→ WHAT YOU SHOULD DO: Every entry is to be returned as it stands, apart from the pictures.

(Screenshot grounding data)
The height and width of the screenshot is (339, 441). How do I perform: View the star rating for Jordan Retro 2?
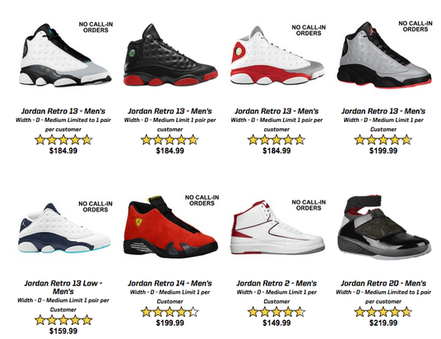tap(276, 312)
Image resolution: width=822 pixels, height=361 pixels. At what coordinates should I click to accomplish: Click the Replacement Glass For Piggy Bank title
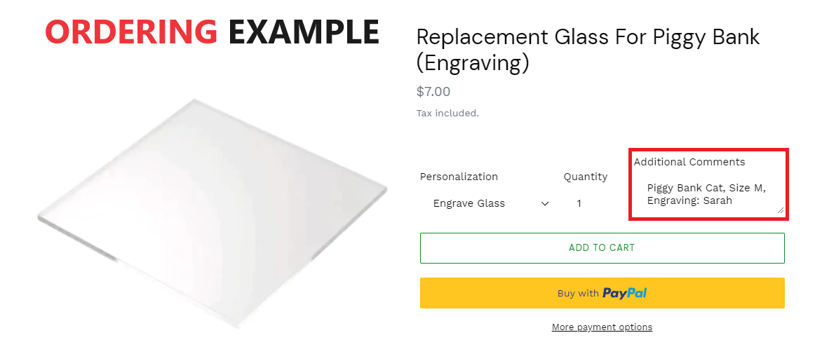[x=588, y=36]
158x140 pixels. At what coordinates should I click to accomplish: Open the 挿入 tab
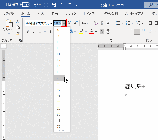[x=40, y=14]
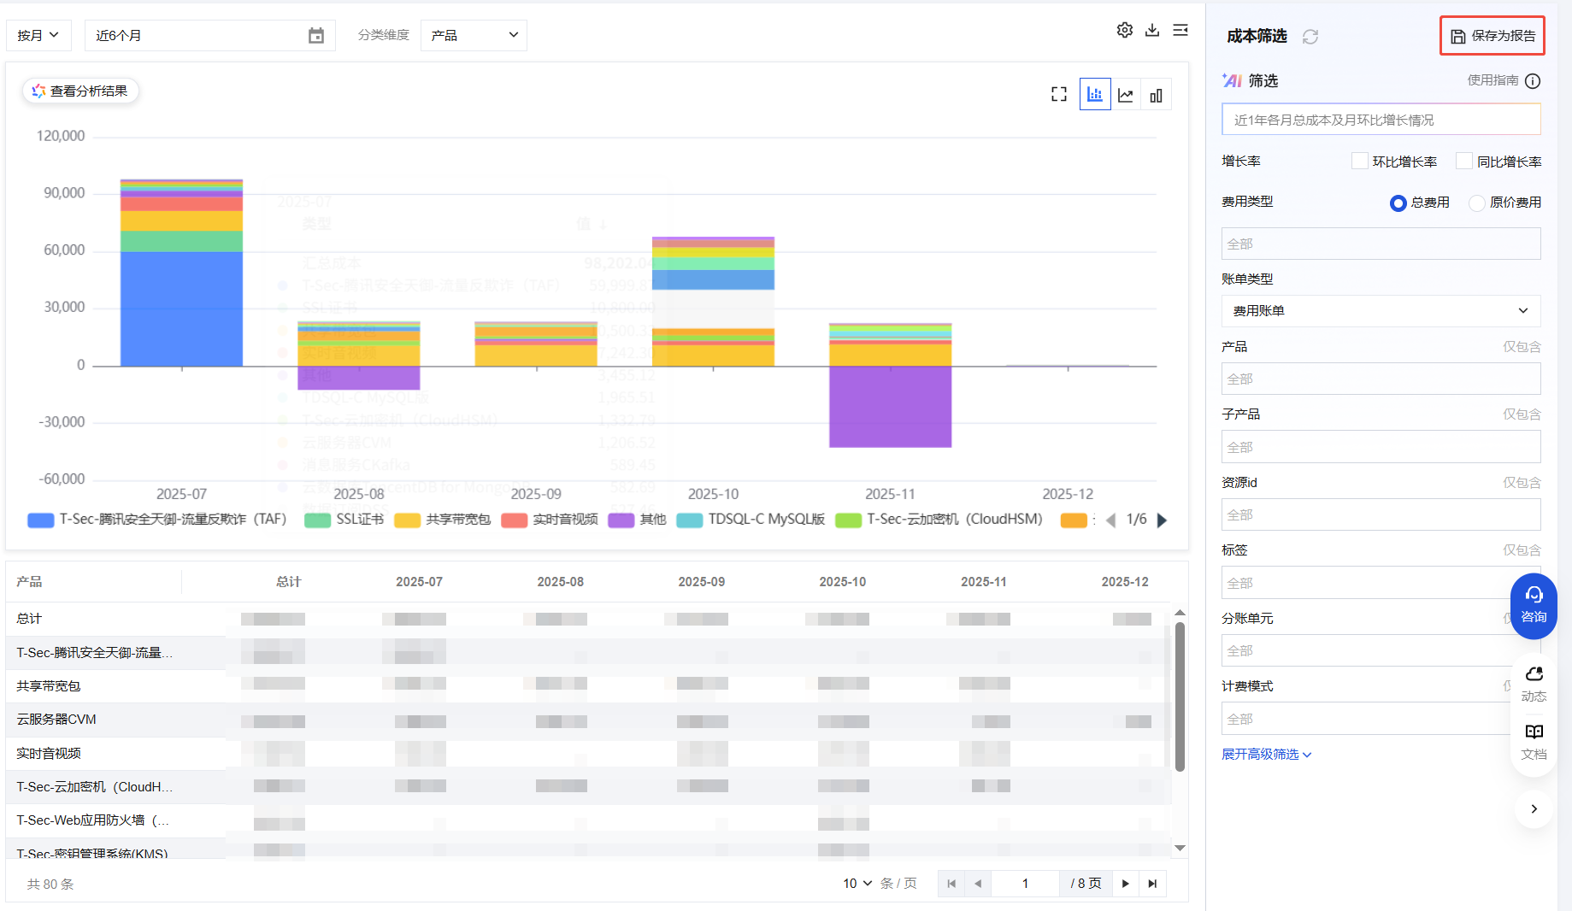Click the refresh icon beside 成本筛选
Viewport: 1572px width, 911px height.
(1310, 37)
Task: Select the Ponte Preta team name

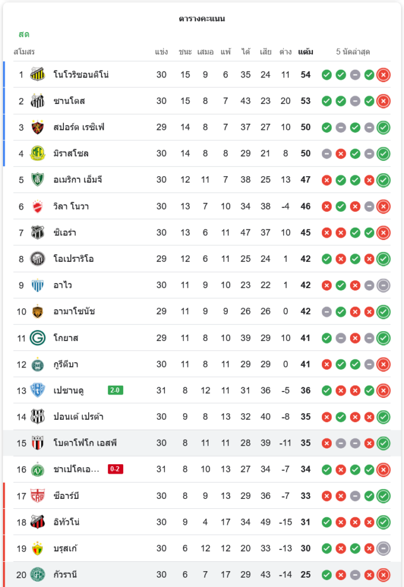Action: [78, 417]
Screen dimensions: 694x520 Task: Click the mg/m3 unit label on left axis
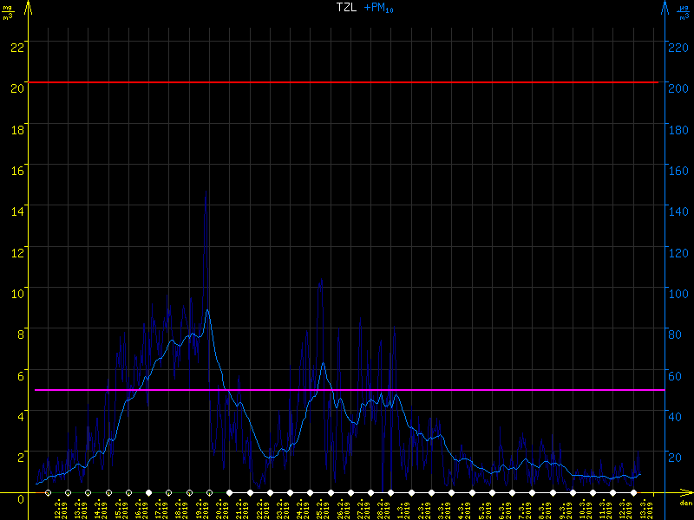(9, 12)
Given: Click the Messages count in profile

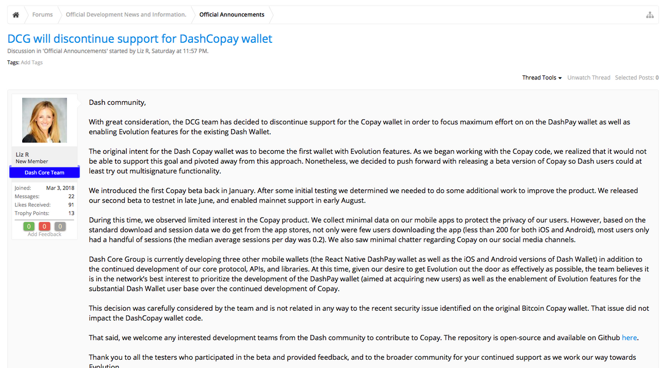Looking at the screenshot, I should 71,197.

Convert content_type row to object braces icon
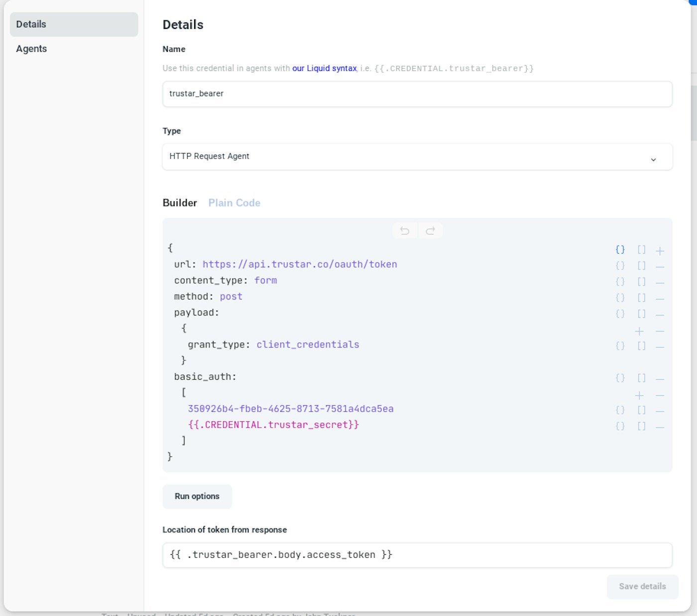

→ THE ANSWER:
The height and width of the screenshot is (339, 441). How do I perform: View the star rating for Jordan Retro 2?
tap(276, 312)
Image resolution: width=822 pixels, height=361 pixels. At what coordinates should I click to accomplish: Click the Replacement Glass For Piggy Bank title
[x=588, y=36]
158x140 pixels. At what coordinates should I click to accomplish: Open the 挿入 tab
[x=40, y=14]
Click the refresh icon beside 成本筛选
Viewport: 1572px width, 911px height.
(1310, 37)
Task: Select the Ponte Preta team name

Action: [78, 417]
Screen dimensions: 694x520 Task: Click the mg/m3 unit label on left axis
(9, 12)
Given: Click the Messages count in profile

Looking at the screenshot, I should 71,197.

Convert content_type row to object braces icon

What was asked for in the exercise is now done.